### [Selected extract]
6. Quantum Algorithms for RNEs

Quantum algorithms further improve the scaling of RNE estimation. A quantum version of derandomized MLMC—quantizing each level via Quantum Amplitude Estimation—achieves worst-case cost

$\tilde{O}(\varepsilon^{-1})$

for fixed nesting depth and under suitable bounded Lipschitz conditions on the integrands (Sun et al., 8 Feb 2026). This matches the quantum lower bound for single-level expectation, hence is optimal up to logarithmic factors. Applications include optimal stopping (e.g., Bermudan option pricing), nested risk estimation, and probabilistic program semantics, where the RNE problem is prevalent. This quantum approach represents an almost-quadratic speedup over the best classical algorithms.

### [Task requirements]
A. Answer these questions about the section on quantum algorithms for RNEs:
(i) What technique quantizes each level in the quantum version of derandomized MLMC?
(ii) What example of optimal stopping is named?
(iii) How large a speedup over the best classical algorithms does the quantum approach represent?
B. How would you sum up the section on quantum algorithms for RNEs in two sentences?
C. Does each statement agree with the section on quantum algorithms for RNEs? Answer yes or no and quote the words that decide it.
(i) The quantum cost bound holds for any nesting depth, with no conditions on the integrands.
(ii) The quantum approach is optimal up to logarithmic factors.
(iii) Nested risk estimation is listed as an application.

### [Supplied data]
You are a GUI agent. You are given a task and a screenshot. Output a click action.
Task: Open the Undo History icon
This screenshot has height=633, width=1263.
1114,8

### [Answers to the problems]
A.
(i) Quantum Amplitude Estimation.
(ii) Bermudan option pricing.
(iii) An almost-quadratic speedup.

B. A quantum version of derandomized MLMC, which quantizes each level via Quantum Amplitude Estimation, achieves worst-case cost $\tilde{O}(\varepsilon^{-1})$ for fixed nesting depth under suitable bounded Lipschitz conditions on the integrands. This matches the quantum lower bound for single-level expectation, making it optimal up to logarithmic factors and almost quadratically faster than the best classical algorithms, with applications in optimal stopping, nested risk estimation, and probabilistic program semantics.

C.
(i) No: "for fixed nesting depth and under suitable bounded Lipschitz conditions on the integrands"
(ii) Yes: "hence is optimal up to logarithmic factors"
(iii) Yes: "Applications include optimal stopping (e.g., Bermudan option pricing), nested risk estimation, and probabilistic program semantics"